▶ [EXTRACT TO READ]
The IPCC has been attacked by climate-change denialists as alarmist and wrong because of several minor errors in its 2007 Fourth Assessment Report. Addressing these did not, however, change the report’s overall conclusions. In fact, because the IPCC operates on the basis of consensus, its conclusions are quite conservative, and its reports lag years behind the latest scientific developments. The IPCC represents the lowest common denominator of fully accepted conclusions from the scientific mainstream.

The IPCC has concluded that civilization’s dependence on burning fossil fuels has boosted atmospheric concentrations of carbon dioxide (CO2) from around 280 parts per million (ppm) before the Industrial Revolution to 390 ppm today. Analyses of ancient ice cores show 390 ppm to be the highest atmospheric concentration of CO2 during the last 10,000 years.2

Atmospheric CO2 functions like the glass in a greenhouse, allowing the sun’s heat in but preventing much of it from radiating back out to space. We need atmospheric CO2—without it, Earth would be an ice-cold, lifeless rock. However, over the last 150 years we have been loading the sky with far too much CO2‚ and the planet is heating up.

▶ [GOAL OF THE EXERCISE]
From the passage on the IPCC and atmospheric CO2, list every quantity given in parts per million or in years, counting each one only once. The items that follow come from a separate source.

▶ [RECORDS PROVIDED]

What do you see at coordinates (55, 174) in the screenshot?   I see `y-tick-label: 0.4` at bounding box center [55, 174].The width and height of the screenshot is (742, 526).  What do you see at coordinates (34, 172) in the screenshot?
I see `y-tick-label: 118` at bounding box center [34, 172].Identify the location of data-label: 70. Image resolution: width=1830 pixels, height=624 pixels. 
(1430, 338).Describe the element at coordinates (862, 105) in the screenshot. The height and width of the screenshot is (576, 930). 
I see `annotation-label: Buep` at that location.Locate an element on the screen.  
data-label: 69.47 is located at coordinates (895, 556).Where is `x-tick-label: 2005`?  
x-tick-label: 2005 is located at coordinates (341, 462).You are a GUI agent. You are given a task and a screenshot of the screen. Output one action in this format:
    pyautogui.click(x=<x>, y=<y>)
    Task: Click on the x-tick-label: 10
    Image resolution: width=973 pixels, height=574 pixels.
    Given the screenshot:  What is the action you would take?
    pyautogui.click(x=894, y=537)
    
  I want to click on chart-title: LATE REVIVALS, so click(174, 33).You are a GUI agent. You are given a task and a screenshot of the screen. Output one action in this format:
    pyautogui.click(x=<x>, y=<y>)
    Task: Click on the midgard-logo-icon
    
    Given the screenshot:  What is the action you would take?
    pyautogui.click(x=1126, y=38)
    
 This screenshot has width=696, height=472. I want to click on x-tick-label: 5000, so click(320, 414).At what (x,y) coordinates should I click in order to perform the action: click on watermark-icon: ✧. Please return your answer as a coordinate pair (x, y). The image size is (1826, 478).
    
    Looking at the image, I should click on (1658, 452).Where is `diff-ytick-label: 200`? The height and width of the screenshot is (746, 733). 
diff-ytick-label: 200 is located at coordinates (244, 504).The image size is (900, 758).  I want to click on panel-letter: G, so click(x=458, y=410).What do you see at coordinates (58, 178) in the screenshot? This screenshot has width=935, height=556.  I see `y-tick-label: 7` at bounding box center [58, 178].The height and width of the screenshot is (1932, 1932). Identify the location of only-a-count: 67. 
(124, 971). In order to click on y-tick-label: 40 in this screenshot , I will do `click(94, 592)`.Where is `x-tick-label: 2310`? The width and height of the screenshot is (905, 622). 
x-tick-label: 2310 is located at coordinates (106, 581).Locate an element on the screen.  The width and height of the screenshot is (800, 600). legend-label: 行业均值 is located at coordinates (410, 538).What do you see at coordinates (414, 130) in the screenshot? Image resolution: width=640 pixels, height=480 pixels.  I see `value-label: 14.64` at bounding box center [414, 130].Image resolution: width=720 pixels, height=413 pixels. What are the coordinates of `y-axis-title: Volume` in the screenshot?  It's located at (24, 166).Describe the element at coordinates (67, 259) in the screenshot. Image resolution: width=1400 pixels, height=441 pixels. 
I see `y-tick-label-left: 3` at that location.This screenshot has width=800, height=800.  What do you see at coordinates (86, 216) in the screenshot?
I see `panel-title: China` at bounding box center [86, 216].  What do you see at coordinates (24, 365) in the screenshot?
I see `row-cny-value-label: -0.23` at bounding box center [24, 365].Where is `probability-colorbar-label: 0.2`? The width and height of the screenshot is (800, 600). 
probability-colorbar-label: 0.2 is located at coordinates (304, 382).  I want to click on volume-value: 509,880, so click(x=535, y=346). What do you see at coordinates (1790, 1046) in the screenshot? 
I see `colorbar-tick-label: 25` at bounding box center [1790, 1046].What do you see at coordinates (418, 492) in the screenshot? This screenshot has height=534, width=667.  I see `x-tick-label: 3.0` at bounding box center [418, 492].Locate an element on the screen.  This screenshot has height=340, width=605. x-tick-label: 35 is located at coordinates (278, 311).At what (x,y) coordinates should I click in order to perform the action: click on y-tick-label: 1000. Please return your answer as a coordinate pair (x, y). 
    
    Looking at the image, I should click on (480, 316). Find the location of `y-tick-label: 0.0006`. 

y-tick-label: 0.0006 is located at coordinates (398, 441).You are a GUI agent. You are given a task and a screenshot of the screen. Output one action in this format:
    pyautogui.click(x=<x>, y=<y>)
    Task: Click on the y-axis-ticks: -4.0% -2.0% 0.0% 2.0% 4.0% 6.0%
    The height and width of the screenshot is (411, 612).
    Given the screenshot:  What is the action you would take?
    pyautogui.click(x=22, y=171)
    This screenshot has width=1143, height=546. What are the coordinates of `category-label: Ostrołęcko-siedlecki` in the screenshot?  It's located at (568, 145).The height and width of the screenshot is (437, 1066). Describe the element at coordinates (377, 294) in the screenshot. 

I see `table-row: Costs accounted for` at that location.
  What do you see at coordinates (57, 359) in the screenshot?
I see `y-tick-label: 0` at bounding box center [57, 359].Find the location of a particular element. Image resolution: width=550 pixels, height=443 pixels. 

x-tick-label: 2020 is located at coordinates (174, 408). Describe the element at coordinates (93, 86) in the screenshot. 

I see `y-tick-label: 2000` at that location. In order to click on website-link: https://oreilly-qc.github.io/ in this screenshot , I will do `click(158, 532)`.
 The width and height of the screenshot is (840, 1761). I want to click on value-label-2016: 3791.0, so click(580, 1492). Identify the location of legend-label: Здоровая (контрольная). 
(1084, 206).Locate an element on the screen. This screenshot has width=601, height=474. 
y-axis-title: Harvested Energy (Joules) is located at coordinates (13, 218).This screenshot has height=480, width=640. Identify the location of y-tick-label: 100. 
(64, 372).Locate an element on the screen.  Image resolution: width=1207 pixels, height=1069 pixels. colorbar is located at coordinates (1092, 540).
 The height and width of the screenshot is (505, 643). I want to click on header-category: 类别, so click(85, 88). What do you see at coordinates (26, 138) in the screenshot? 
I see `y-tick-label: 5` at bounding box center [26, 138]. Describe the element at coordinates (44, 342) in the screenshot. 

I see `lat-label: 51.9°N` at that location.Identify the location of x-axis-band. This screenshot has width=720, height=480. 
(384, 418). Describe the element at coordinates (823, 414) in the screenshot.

▶ [WRITTEN SOLUTION]
- 280 parts per million
- 390 ppm
- 10,000 years
- 150 years